I try to remember that some of the most important and interesting games were built with tools and code that any “serious” developer would scoff at. Spelunky and Undertale were built in GameMaker Studio. The original code for Minecraft, the best-selling videogame in history, was, reportedly, a terrible mess. Everyone loves to laugh at the code comments in the source code for Team Fortress 2 — a game with a Metacritic score of 92/100.
I’m, of course, not advocating for a complete lack of software engineering standards. All I’m saying is that, in game development more than anywhere else, nobody cares about how elegant your code is unless they get the value out of it.
And, besides that, I'd say a lot of the “elegancy” pitfall in game development is really just us nerds getting enamored with a cool algorithmic approach. I fell in love with the idea of ECS (Entity-Component-System), then I realized it’s not really needed — nor desirable! — for my use case. I do have entities and, to an extent, the idea of components and systems, but the implementation is miles away from anything that could be considered ECS. I built a pretty feature-rich implementation of Behavior Trees (for AI), then I realized it’s just making things more complicated and messy (link to PDF) — despite its claims of elegancy and its popularity among AAA studios.
These are the things that I have learned to respect:
If you need more depth to the ideas above, I recommend Paul Boyd’s The Cargo Cult of Good Code, Chris Keihl’s Software development topics I've changed my mind on, tef’s Write code that’s easy to delete, Tess Snider’s tidbits for programmers, John Salvatier’s Reality has a surprising amount of detail, André Staltz’s don’t rewrite everything, Joel Spolsky’s Things You Should Never Do, Lidwell’s book Universal Principles of Design (I have the pocket edition on my table), much of the rest of Akin’s laws.

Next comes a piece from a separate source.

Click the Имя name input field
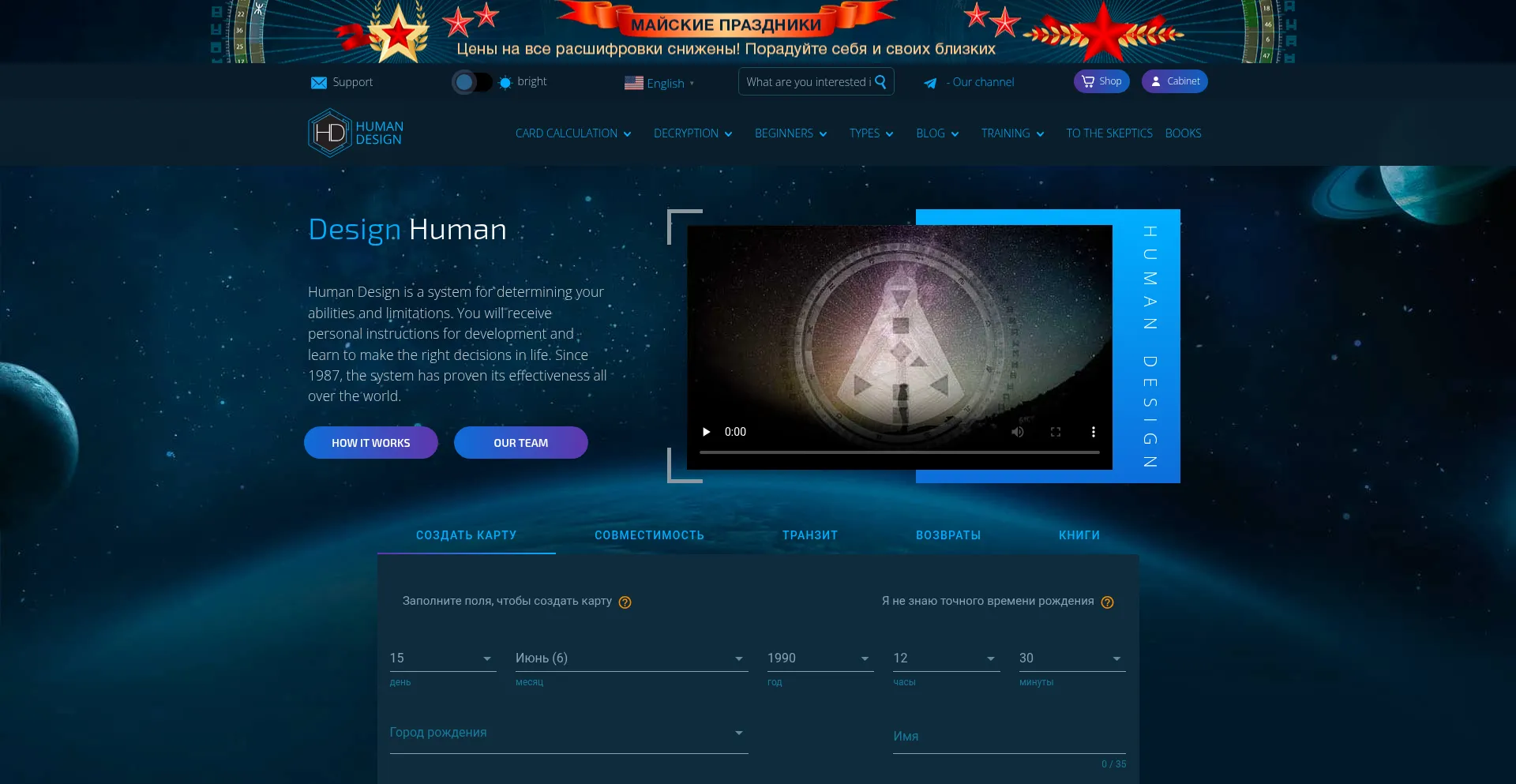 (1008, 737)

The game aesthetics are rooted in sci-fi movie interfaces. Think of a movie such as Star Wars or Oblivion, and the UIs the characters use in those movies. High contrast, simple, functional. I have studied these interfaces for years. (I even gave a talk about Futuristic UI earlier this year.)

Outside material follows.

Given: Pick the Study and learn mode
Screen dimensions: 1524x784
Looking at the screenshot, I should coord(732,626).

This means I’m focusing less on realism and more on symbolism. Think of a military Heads-Up Display (HUD), with its limited colors, high contrast, simple shapes and lines. That’s what I’m going for.
For that reason, I felt that going with a traditional game engine (such as Unity or Unreal or Godot) would be counter productive. I was considering it but then I reverted back to Flutter (a portable UI framework) and Flame (a simple “game engine” built on top of Flutter). So far, it’s been mostly a positive experience. I do know that I’m missing out on some things that are “included in the box” for something like Unity. But the ease of UI and vector graphics development makes it up for me.
For the game, I wanted to have a 1970’s style 3D renderer. I ended up building it myself, and it was not only an interesting-yet-achievable problem, but it also allowed me a lot more flexibility than I would have with a 3D engine made for modern 3D games. More on that in a future article.
Code is organized in a roughly feature-first manner.
lib
├── audio
├── campaign <-- Meta game
├── editor <-- Game creation tools
├── experimental <-- What it says
├── game <-- The game itself (play session)
│ ├── ai
│ ├── camera
│ ├── combat
│ ├── deployment
│ ├── dialogue
│ ├── energy
│ ├── entity <-- The “game object”
│ ├── faction
│ ├── levels <-- Level loading
│ ├── locomotion
│ ├── map
│ ├── movement
│ ├── physics
│ ├── player
│ ├── repair
│ ├── scripting <-- Machinery for game scripting
│ ├── sensors
│ ├── status <-- Temporary buffs, reporting
│ ├── storage <-- Entities carrying other entities
│ ├── swivel <-- The part that lets turrets swivel
│ ├── systems <-- Remnants of ECS
│ ├── ui <-- How to show stuff to player
│ └── util
├── retro3d <-- The retro 3D renderer
└── style <-- Palette, typography
That’s it for now. Excuse me while I go implement wind.